Assistant Examiner: Woo; Richard
Attorney, Agent or Firm: Cummings; Ronald G., Getz; Richard D.
Goverment Interests
The Government has rights in this invention, pursuant to Contract No.
F33615-95-C-2503 (5.1.1072) awarded by the Department of the Air Force.
Claims
What is claimed is:
1. A coolable airfoil having a chordline and a mean camber line, said
airfoil comprising:
an internal cavity;
an external wall, which includes a suction-side portion disposed on a first
side of said mean camber line and a pressure-side portion disposed on a
second side of said mean camber line opposite said first side, wherein
said portions extend chordwise between a leading edge and a trailing edge
and spanwise between an inner radial surface and an outer radial surface;
a plurality of first apertures, disposed in said external wall adjacent
said trailing edge, wherein said a first section of each said first
aperture extends a distance within said suction-side portion of said wall
and a second section of each said first aperture extends across said mean
camber line and exits said external wall through said pressure-side
portion of said wall;
a plurality of second apertures, extending through said pressure-side
portion of said wall and exiting said pressure-side portion of said wall
upstream of and in close proximity to said first apertures.

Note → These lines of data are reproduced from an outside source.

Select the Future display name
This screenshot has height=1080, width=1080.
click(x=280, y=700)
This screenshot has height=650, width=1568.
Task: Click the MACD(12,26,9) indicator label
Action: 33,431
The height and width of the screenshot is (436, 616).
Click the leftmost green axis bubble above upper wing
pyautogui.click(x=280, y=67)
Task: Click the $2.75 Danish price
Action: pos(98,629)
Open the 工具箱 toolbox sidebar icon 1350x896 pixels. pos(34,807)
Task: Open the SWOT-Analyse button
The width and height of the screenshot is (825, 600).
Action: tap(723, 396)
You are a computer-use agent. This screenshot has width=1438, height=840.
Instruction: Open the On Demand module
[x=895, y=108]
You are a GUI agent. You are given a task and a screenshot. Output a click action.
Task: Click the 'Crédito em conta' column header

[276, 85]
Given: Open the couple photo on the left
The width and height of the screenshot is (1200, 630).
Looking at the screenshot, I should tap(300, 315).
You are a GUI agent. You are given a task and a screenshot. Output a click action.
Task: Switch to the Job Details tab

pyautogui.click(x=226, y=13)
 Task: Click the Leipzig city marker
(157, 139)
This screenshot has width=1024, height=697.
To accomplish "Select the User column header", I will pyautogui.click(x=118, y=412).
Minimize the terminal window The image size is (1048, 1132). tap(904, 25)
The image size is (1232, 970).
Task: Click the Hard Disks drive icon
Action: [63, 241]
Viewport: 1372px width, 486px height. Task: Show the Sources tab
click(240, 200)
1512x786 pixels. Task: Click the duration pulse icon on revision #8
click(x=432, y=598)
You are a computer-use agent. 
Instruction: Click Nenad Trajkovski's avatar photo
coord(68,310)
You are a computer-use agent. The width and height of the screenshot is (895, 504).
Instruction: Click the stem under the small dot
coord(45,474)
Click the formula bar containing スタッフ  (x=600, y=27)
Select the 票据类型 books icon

2. The coolable airfoil according to claim 1 wherein said airfoil is
cambered.
3. The coolable airfoil according to claim 1 wherein each said first
aperture extends a distance at least equal to half of its length within
said suction-side portion of said wall.
4. The coolable airfoil according to claim 1 wherein said second apertures
are diffused and wherein cooling air exiting said second apertures
establishes film cooling between said first and second apertures.
5. The coolable airfoil according to claim 1 wherein a portion of each said
second aperture extends within said external wall adjacent said first
apertures.
6. A coolable airfoil having a chordline and a mean camber line, said
airfoil comprising:
an external wall, which includes a suction-side portion disposed on a first
side of said mean camber line and a pressure-side portion disposed on a
second side of said mean camber line opposite said first side, wherein
said portions extend chordwise between a leading edge and a trailing edge
and spanwise between an inner radial surface and an outer radial surface;
an internal cavity disposed adjacent said trailing edge;
a plurality of first apertures disposed in said external wall between said
internal cavity and said trailing edge, wherein said first apertures
extend a distance within said suction-side portion of said wall and exit
said external wall through said pressure-side portion of said wall;
a plurality of second apertures extending through said pressure-side
portion of said wall and exiting said pressure-side portion of said wall,
each said second aperture having a portion disposed in said pressure side
portion of said wall between said internal cavity and said trailing edge.
Description
TECHNICAL FIELD
This invention relates to hollow airfoils in general, and to trailing edge
cooling hole configurations in particular.
BACKGROUND OF THE INVENTION
In modern axial gas turbine engines, turbine rotor blades and stator vanes
require extensive cooling. A typical rotor blade or stator vane airfoil
includes a serpentine arrangement of passages connected to a cooling air
source, such as the compressor. Air bled from the compressor provides a
favorable cooling medium because its pressure is higher and temperature
lower than the core gas traveling through the turbine; the higher pressure
forces the compressor air through the passages within the component and
the lower temperature transfers heat away from the component.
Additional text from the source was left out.